Специфического лечения при патологии легких, вызванных мутациями в SFTPC/АВСА3, нет. В лечении используют ГКС, хинолоны и макролиды, но оценка их эффективности и безопасности не проводилась (рис. ниже). Младенцы с тяжелой и прогрессирующей ДН, вызванной дефицитом АВСАЗ, м.б. кандидатами на трансплантацию легких. Разл. течение болезни у пациентов с мутациями SFTPC и детей старшего возраста с дефицитом АВСА3 затрудняет прогнозирование исхода. Независимо от диагноза пациентам с прогрессирующей и рефрактерной ДН проводят трансплантацию легких.
Ответ на терапию у 17 пациентов с мутациями гена сурфактантного белка С.
Лечение пациентов с мутациями NKX2-1 в основном является симптоматическим. Гипотиреоз следует лечить с помощью заместительной терапии гормонами ЩЖ, ГКС и др. ЛП, используемые при иных типах дисфункции сурфактанта, не проходили формальную оценку. При прогрессирующем заболевании легких показана трансплантация.
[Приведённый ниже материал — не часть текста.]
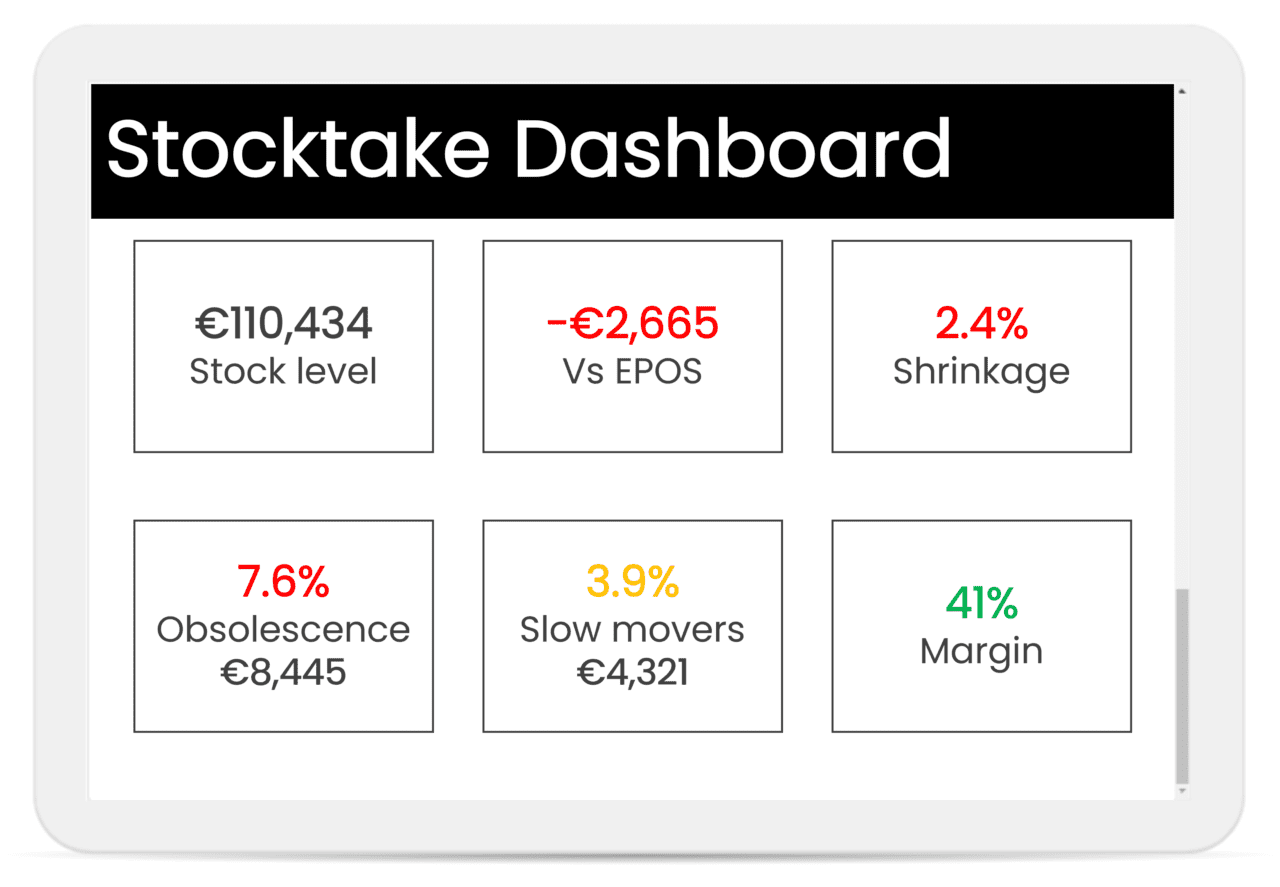Click the Vs EPOS label
1280x887 pixels.
tap(631, 371)
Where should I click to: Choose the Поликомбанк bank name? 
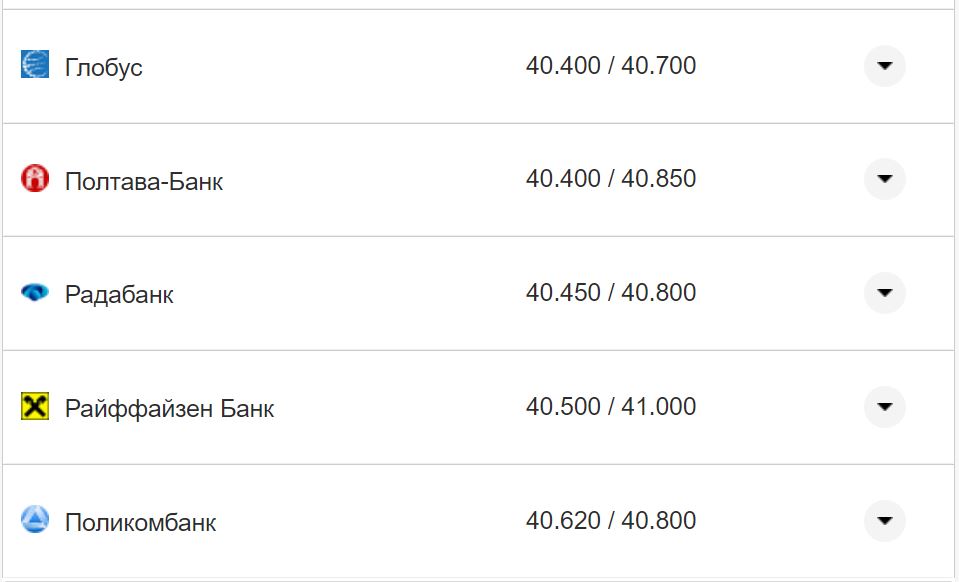140,523
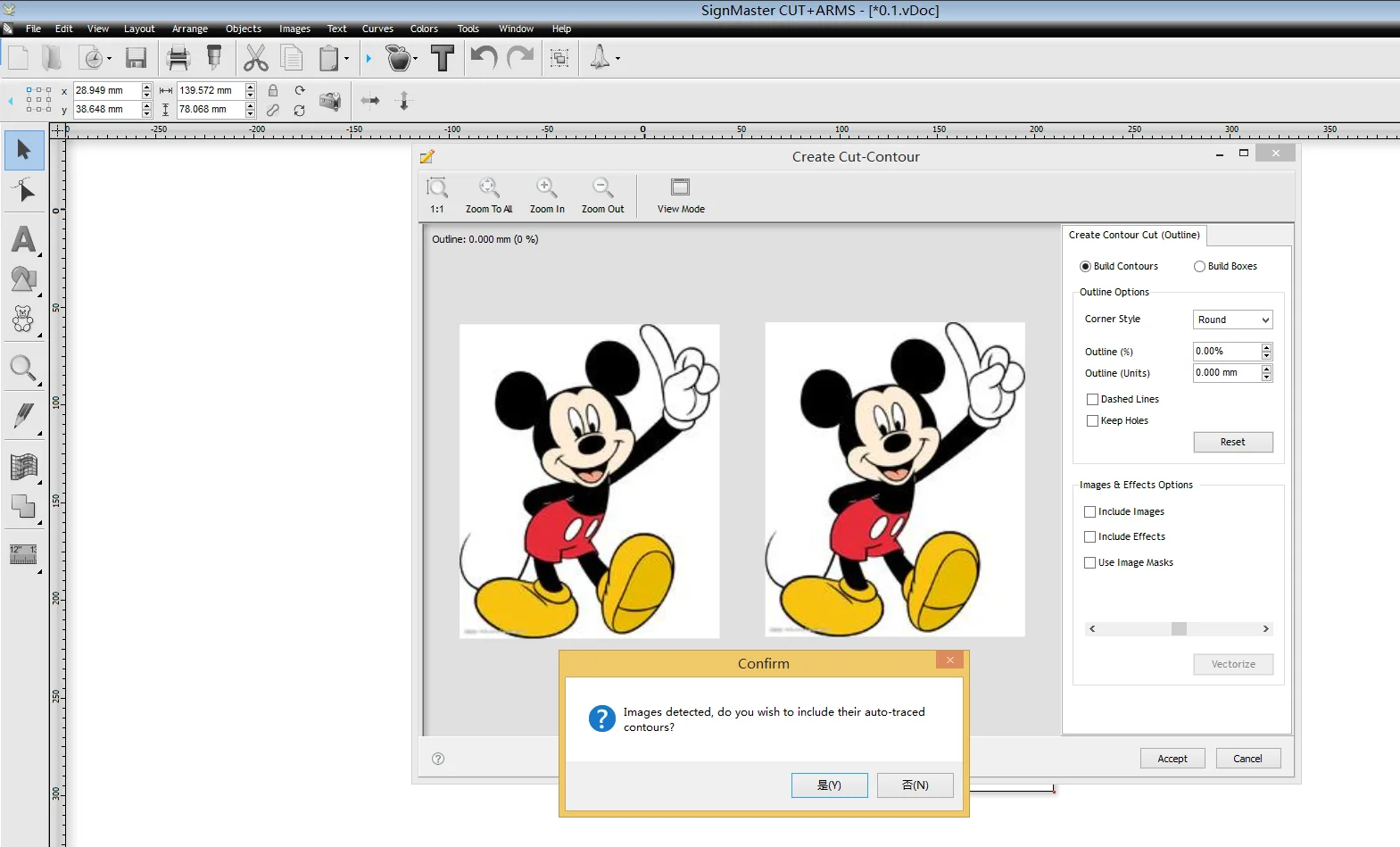Expand the Corner Style dropdown
The height and width of the screenshot is (847, 1400).
click(1232, 320)
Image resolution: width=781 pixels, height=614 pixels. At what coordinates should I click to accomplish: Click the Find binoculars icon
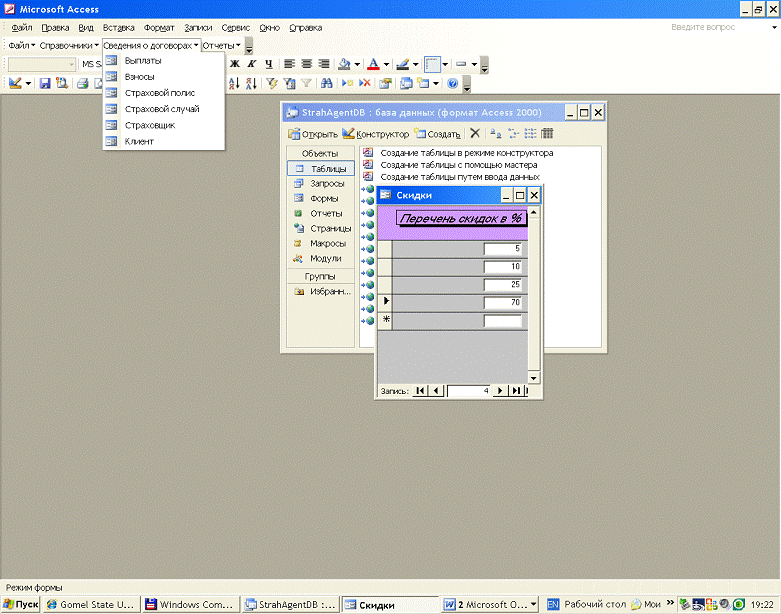click(x=326, y=83)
Разл. степень прогрессирования заболевания и наличие внелегочных поражений могут особенно затруднить оценку и выбор пациентов для трансплантации.
Родителям детей с дисфункцией сурфактанта и их ближайшим родственникам следует предложить генетическое консультирование и пренатальную диагностику, чтобы избежать рождения больного ребенка при будущих беременностях.